** Data in this exercise follows **

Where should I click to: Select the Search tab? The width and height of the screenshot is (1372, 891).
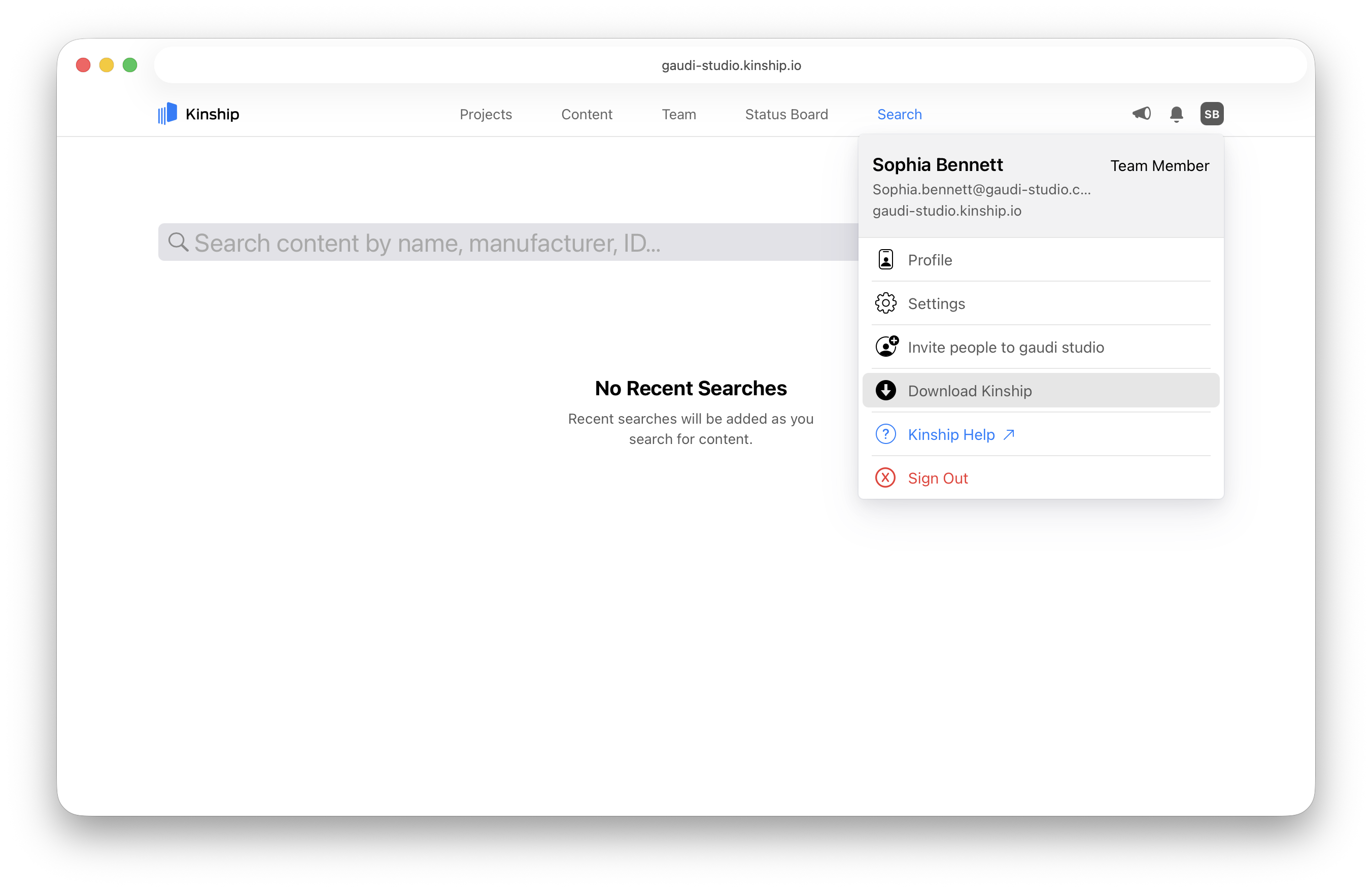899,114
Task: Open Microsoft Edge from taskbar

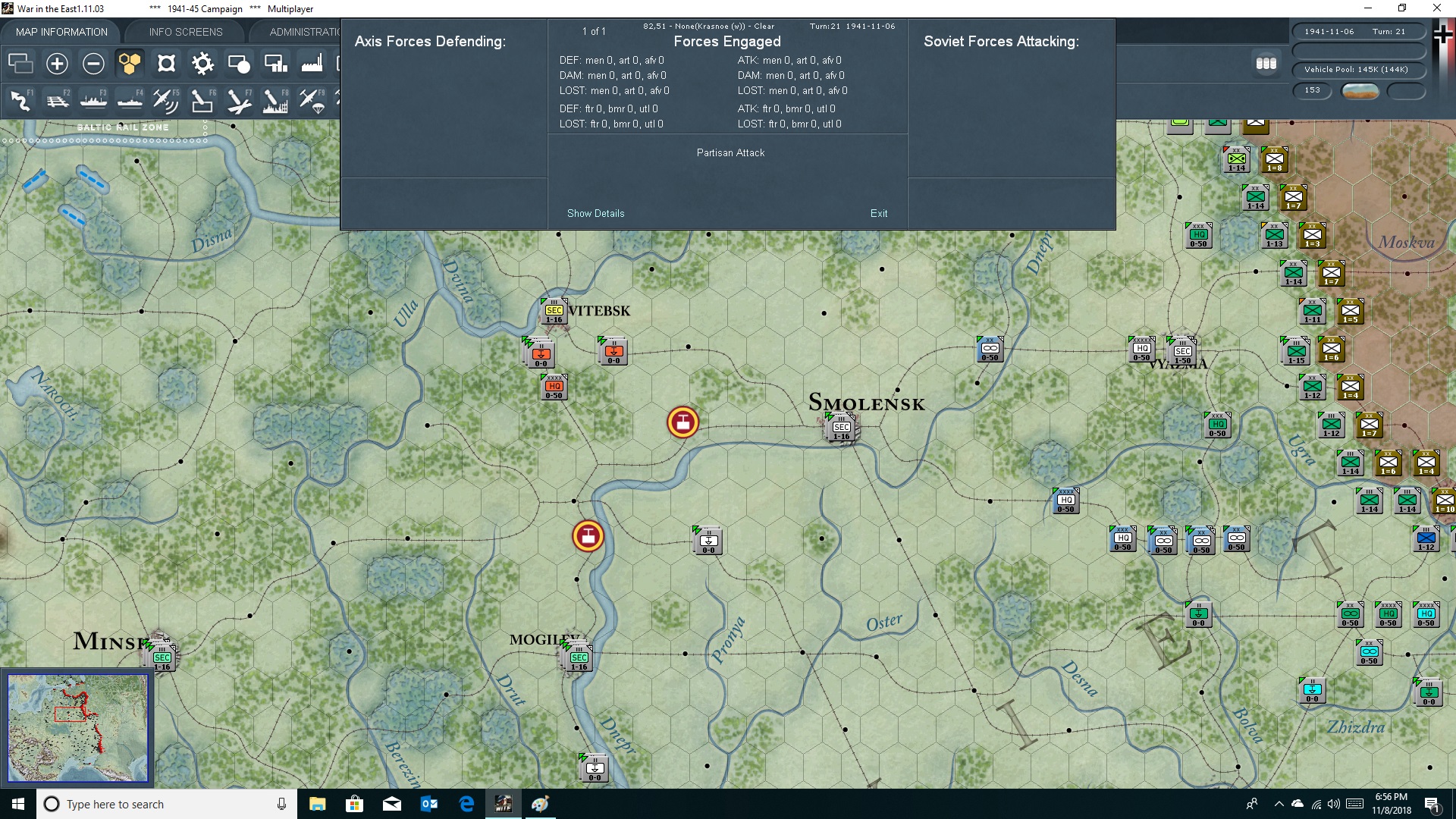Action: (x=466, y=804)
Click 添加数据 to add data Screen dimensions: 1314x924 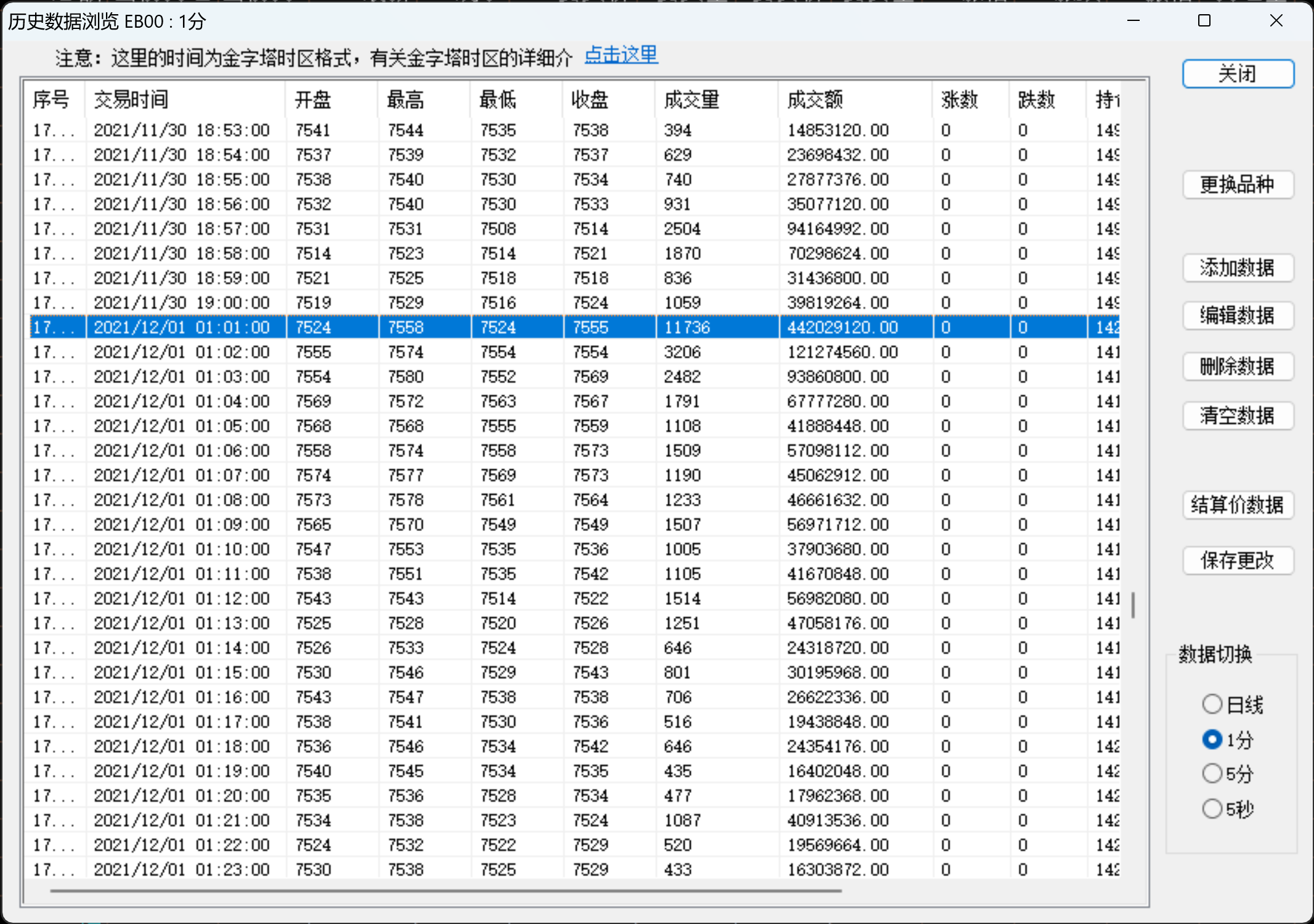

** End of Data in this exercise **

● About this task: The lines wanted run from the one with "Task: Open Microsoft Edge from taskbar" through the final line of the data; repeat them word for word and skip every picture.

● Completed exercise:
Task: Open Microsoft Edge from taskbar

Action: (x=466, y=804)
Click 添加数据 to add data Screen dimensions: 1314x924 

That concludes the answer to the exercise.